Selon une étude menée par le gouvernement américain, la capture et le stockage de CO2 dans le sous-sol, une solution envisagée pour lutter contre le réchauffement planétaire, pourrait présenter des risques pour l’environnement.
Des chercheurs américains qui ont injecté du dioxyde de carbone dans une nappe de pétrole épuisée au Texas ont conclu que cela provoque la dissolution des minéraux présents dans le sous-sol, suscitant ainsi de nouveaux doutes quant à la viabilité de la technique de la capture et du stockage de CO2 comme solution au problème du réchauffement climatique.
Yousif Kharada, le géochimiste à l’origine de cette étude, précise que les 1 600 tonnes de CO2 liquide injectées dans le sous-sol ont modifié l’acidité des minéraux, provoquant leur dissolution. Selon lui, cette évolution a des conséquences pour l’environnement car le CO2 liquide pourrait alors s’infiltrer dans les nappes phréatiques ou remonter dans l’atmosphère et augmenter ainsi l’effet de serre.
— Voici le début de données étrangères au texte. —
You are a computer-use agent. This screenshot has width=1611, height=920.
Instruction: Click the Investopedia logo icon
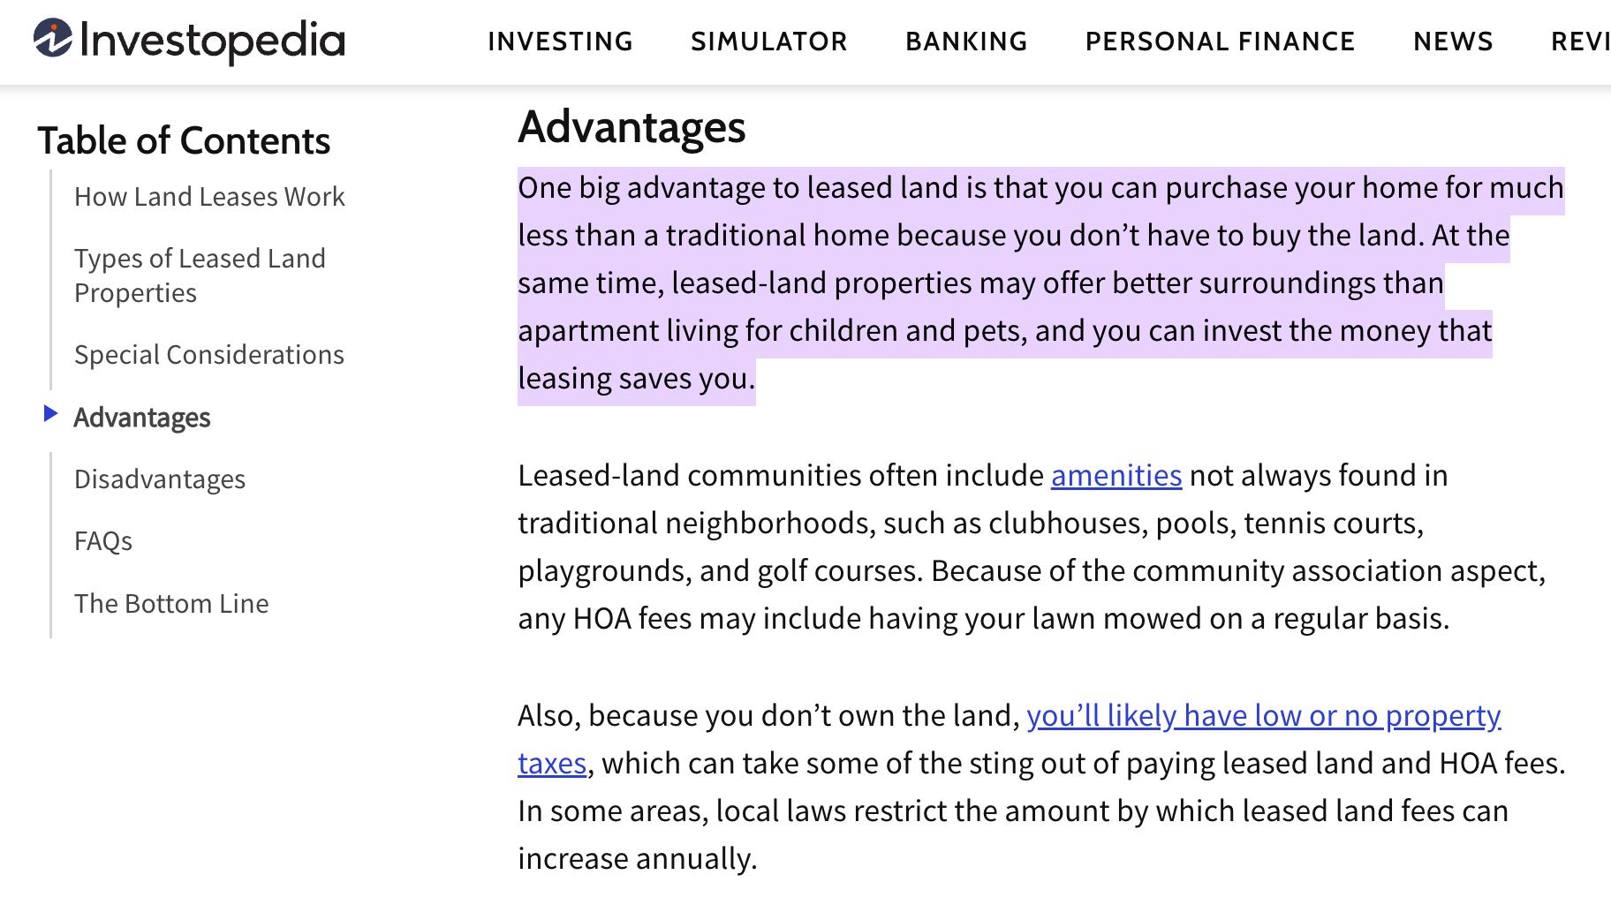click(52, 39)
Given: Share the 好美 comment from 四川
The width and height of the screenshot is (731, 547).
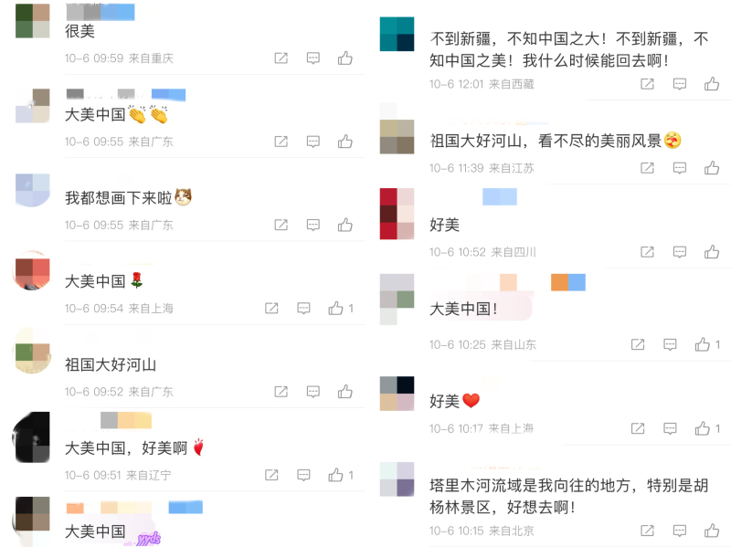Looking at the screenshot, I should (647, 252).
Les résultats de cette étude, menée en octobre 2004, ont été publiés dans l’édition de juillet 2006 de la revue Géologie.
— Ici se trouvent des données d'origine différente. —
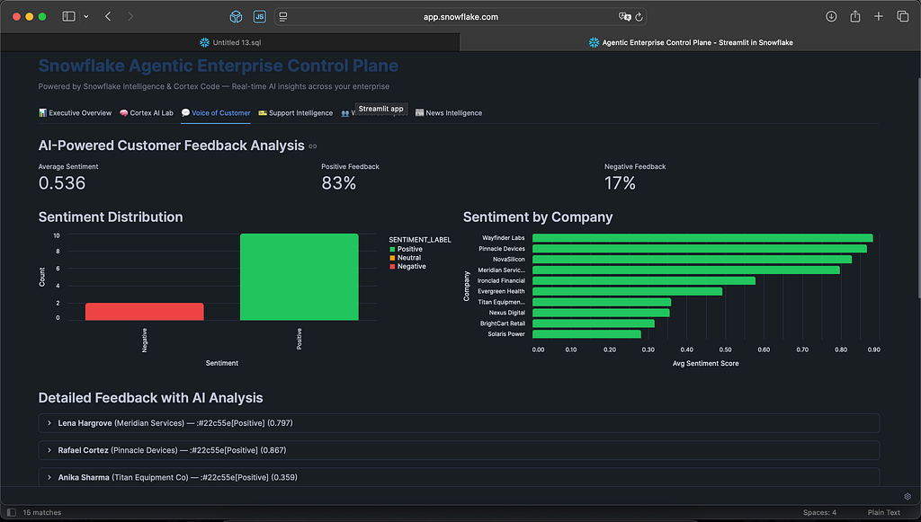The image size is (921, 522).
Task: Toggle the Safari sidebar icon
Action: [x=68, y=16]
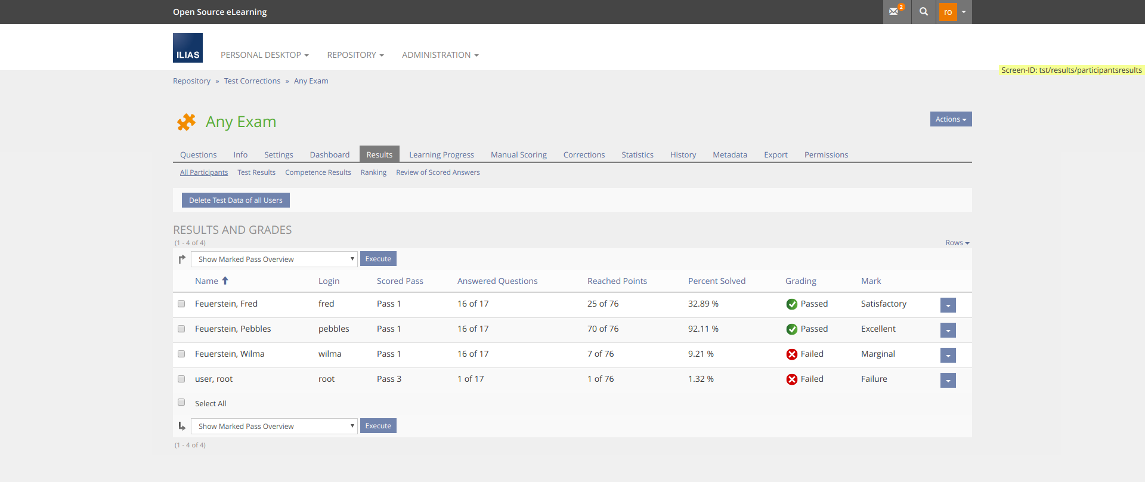Viewport: 1145px width, 482px height.
Task: Tick the checkbox for Feuerstein, Pebbles
Action: tap(181, 329)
Des projets expérimentaux utilisant la technique de la capture et du stockage de CO2 (CCS) sont actuellement en cours de réalisation dans le monde. Cette technique devrait permettre de tenir la promesse d’un avenir où les carburants fossiles, tels que le pétrole ou le charbon, ne provoqueraient plus de rejet de CO2, le principal gaz responsable du rechauffement planétaire.
En Europe, le principal projet consiste à injecter du CO2 liquide dans des nappes de pétrole de la Mer du Nord afin que celui-ci remonte à la surface plus facilement. Ce programme est soutenu par les gouvernements norvégien et britannique et doit être mis en place d’ici à 2020 par les entreprises Shell et Statoil.
La Commission européenne doit présenter, à la fin de 2006, un document d’orientation sur la capture et le stockage de CO2, qui portera sur l’utilisation de cette technique afin de réduire les émissions provenant de l’ensemble des énergies fossiles, notamment le charbon.